SAFE Director, Master CFI (12X), FAA DPE, ATP (ME/SE) Currently jet charter captain.

12 thoughts on “Essential Crosswinds (Not Tested)!”

  1. David, agree with all said. The crosswind problem was never more evident for me than when I arrived at 4B8 (where I am now based) on a training flight. On final for runway 02, we noticed objects to the right of the runway. Coming over the runway to land, there was a pick-up truck on the slope east of the runway, and then as we transitioned to a go-around, we saw a 172 laying upside down on the railroad tracks 114ft east and 13ft below the runway.

    Was wondering about the quizzing on the checkride when there is no crosswind and the applicant’s knowledge of crosswind elements “must be evaluated through oral testing”. Could you comment on that discussion? Does the FAA have required guidance or are the questions individualized by each examiner?

  2. Might I add a similar ideal of “Essential Gusting”? And even further “Essential Crosswind with Gusts”? Of course those should be taught when the student is more proficient, closer to the check ride.

    1. A little gust is important…more realism.
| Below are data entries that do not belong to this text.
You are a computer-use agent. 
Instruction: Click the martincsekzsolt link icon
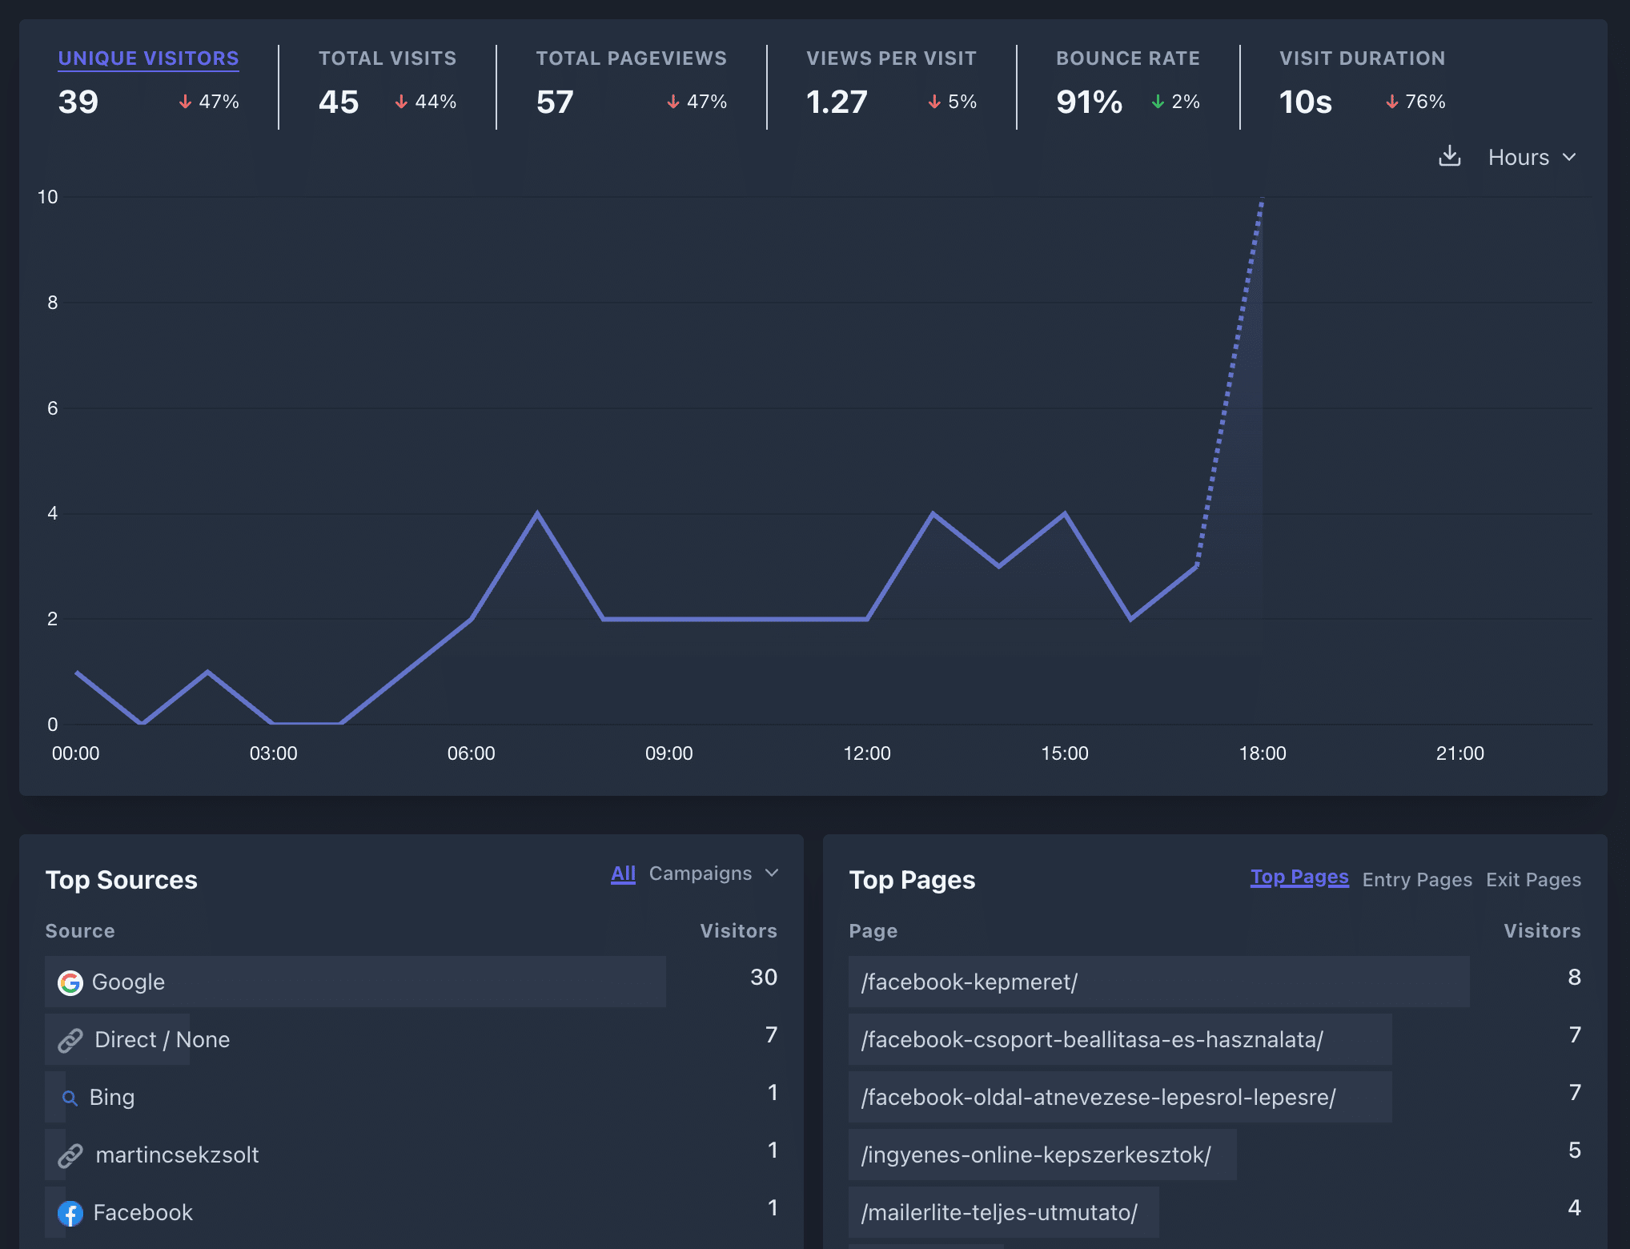[70, 1153]
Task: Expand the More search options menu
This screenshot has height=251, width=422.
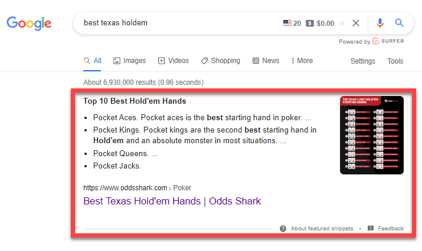Action: pyautogui.click(x=301, y=61)
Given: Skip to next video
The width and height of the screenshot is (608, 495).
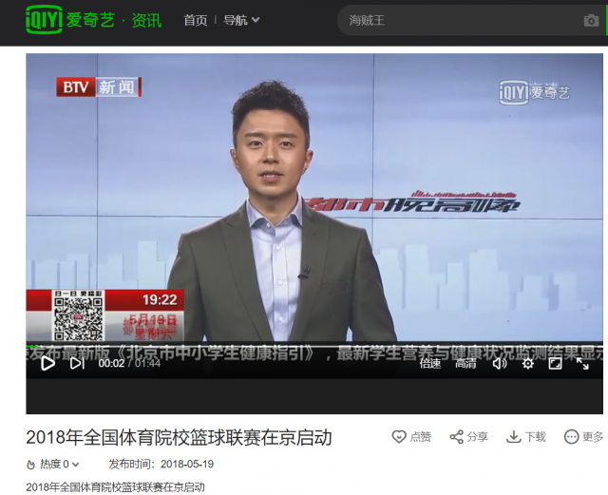Looking at the screenshot, I should click(77, 363).
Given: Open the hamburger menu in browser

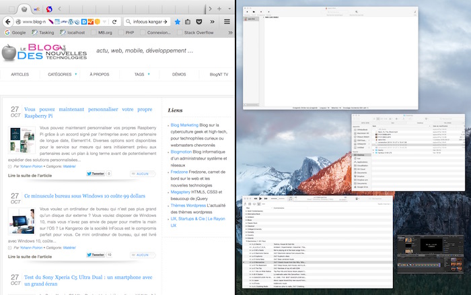Looking at the screenshot, I should coord(227,22).
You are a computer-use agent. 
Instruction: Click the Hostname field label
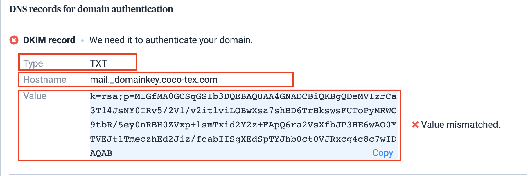pyautogui.click(x=45, y=80)
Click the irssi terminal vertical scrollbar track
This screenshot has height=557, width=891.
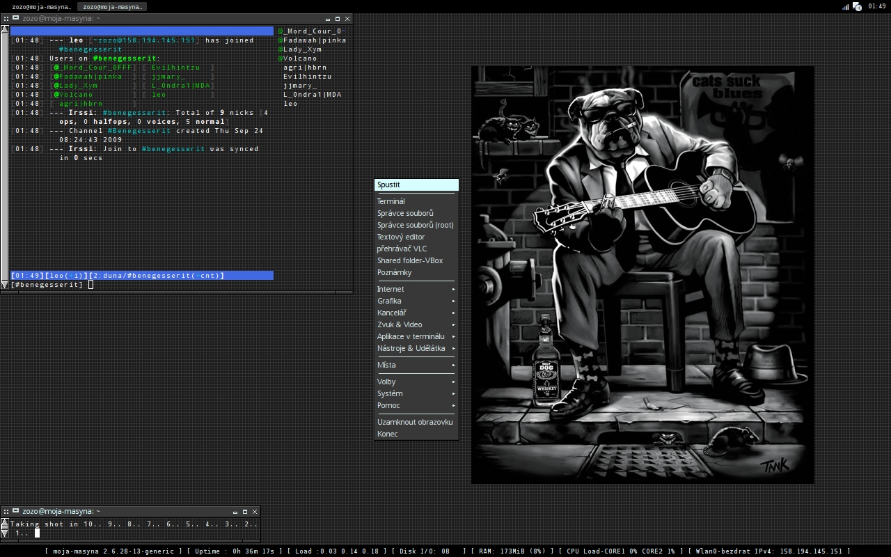click(4, 153)
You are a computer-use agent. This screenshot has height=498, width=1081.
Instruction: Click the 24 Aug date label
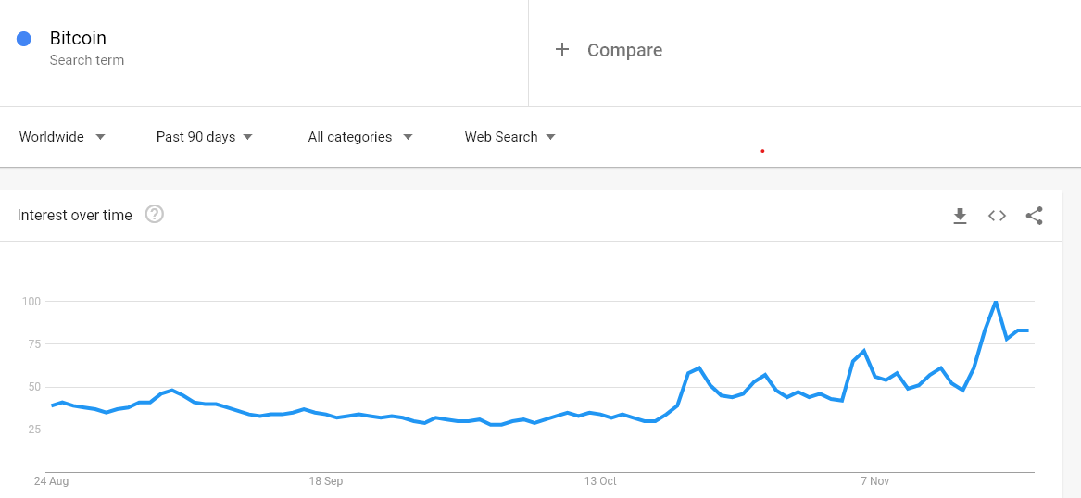(51, 481)
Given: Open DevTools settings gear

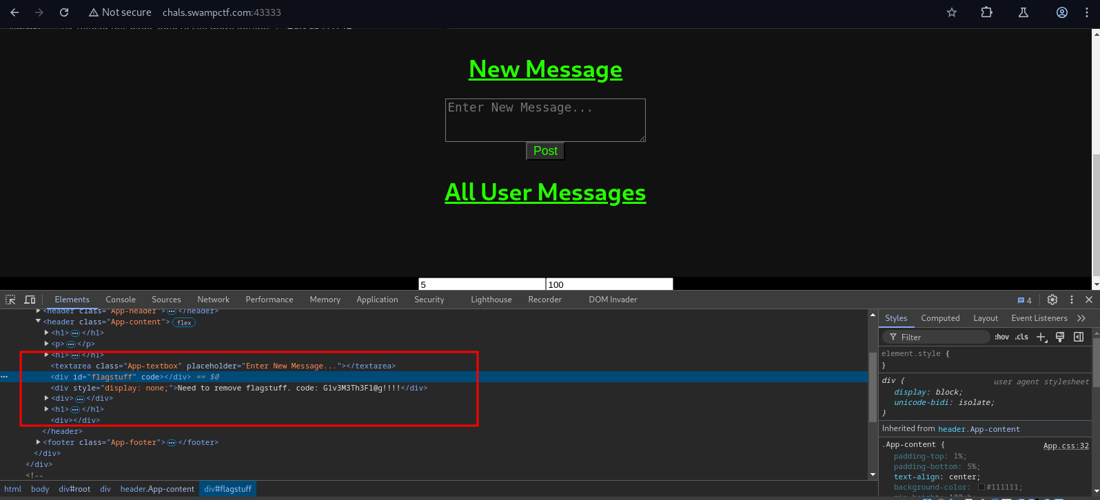Looking at the screenshot, I should (x=1052, y=300).
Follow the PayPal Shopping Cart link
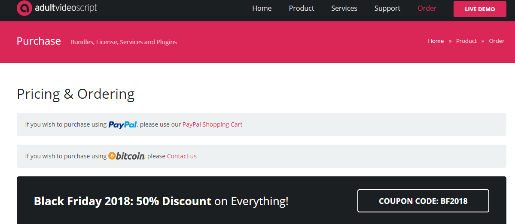515x224 pixels. coord(212,124)
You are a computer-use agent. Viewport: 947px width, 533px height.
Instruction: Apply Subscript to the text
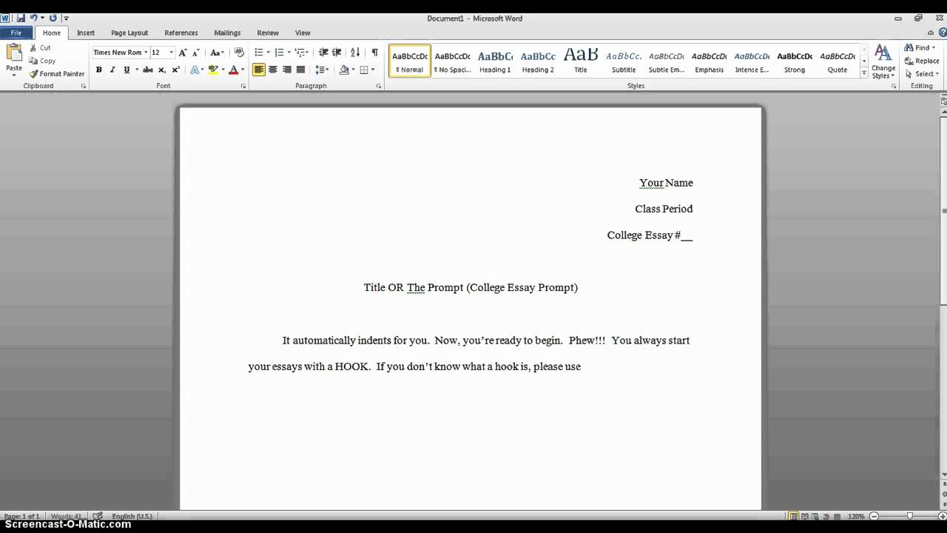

Fortunately, I know your CFI taught you those skills already!

    2. You are right “gusts” are a separate challenge (also not taught)! Unfortunately, to the proficient CFI that threat quickly disappears and is often overlooked. Great point👍

  3. Hi. You suggest pilots embrace the “10@10K landing initiative.” But you don’t explain what exactly this is. Perhaps a link to something, or a quick explanation? A brief google just brought me back here.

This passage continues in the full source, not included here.